10.5 Alteration/Waiver. This Agreement and the Other Documents may not be altered or amended except by an agreement in writing signed by the Customer and by IBM Credit. No delay or omission of IBM Credit to exercise any right or remedy hereunder, whether before or after the occurrence of any Event of Default, shall impair any such right or remedy or shall operate as a waiver thereof or as a waiver of any such Event of Default. In the event that IBM Credit at any time or from time to time dispenses with any one or more of the requirements specified in this Agreement or any of the Other Documents, such dispensation may be revoked by IBM Credit at any time and shall not be deemed to constitute a waiver of any such requirement subsequent thereto. IBM Credit's failure at any time or times to require strict compliance and performance by the Customer of any undertakings, agreements, covenants, warranties and representations of this Agreement or any of the Other Documents shall not waive, affect or diminish any right of IBM Credit thereafter to demand strict compliance and performance thereof. Any waiver by IBM Credit of any Default by the Customer under this Agreement or any of the Other Documents shall not waive or affect any other Default by the Customer under this Agreement or any of the Other Documents, whether such Default is prior or subsequent to such other Default and whether of the same or a different type. None of the undertakings, agreements, warranties, covenants, and representations of the Customer contained in this Agreement or the Other Documents and no Default by the Customer shall be deemed waived by IBM Credit unless such waiver is in writing signed by an authorized representative of IBM Credit.

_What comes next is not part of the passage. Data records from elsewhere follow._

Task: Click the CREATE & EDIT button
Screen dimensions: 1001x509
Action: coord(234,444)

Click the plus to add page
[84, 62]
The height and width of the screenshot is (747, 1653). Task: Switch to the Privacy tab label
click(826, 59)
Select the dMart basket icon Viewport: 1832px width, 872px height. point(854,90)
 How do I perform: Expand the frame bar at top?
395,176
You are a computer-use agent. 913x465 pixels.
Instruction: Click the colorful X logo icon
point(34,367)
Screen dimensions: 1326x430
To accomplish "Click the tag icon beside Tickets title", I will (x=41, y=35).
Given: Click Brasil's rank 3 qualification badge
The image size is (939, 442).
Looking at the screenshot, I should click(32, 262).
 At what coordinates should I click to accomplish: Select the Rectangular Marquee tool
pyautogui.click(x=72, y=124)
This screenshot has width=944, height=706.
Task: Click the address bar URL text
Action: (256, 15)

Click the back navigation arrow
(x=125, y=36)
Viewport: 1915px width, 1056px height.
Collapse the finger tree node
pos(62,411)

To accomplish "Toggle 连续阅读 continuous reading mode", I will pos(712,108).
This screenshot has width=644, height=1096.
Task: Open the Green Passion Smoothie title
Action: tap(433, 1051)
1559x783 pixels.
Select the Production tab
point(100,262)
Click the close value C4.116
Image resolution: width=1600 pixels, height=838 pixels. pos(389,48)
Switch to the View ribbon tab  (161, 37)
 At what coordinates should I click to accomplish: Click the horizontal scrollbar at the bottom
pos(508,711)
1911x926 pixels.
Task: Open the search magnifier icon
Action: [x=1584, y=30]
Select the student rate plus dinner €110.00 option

10.6 Severability. If any provision of this Agreement or the Other Documents or the application thereof to any Person or circumstance is held invalid or unenforceable, the remainder of this Agreement and the Other Documents and the application of such provision to other Persons or circumstances will not be affected thereby, the provisions of this Agreement and the Other Documents being severable in any such instance.
10.7 One Loan. All Product Advances heretofore, now or at any time or times hereafter made by IBM Credit to the Customer under this Agreement or the Other Documents shall constitute one loan secured by IBM Credit's security interests in the Collateral and by all other security interests, liens and encumbrances heretofore, now or from time to time hereafter granted by the Customer to IBM Credit or any assignor of IBM Credit.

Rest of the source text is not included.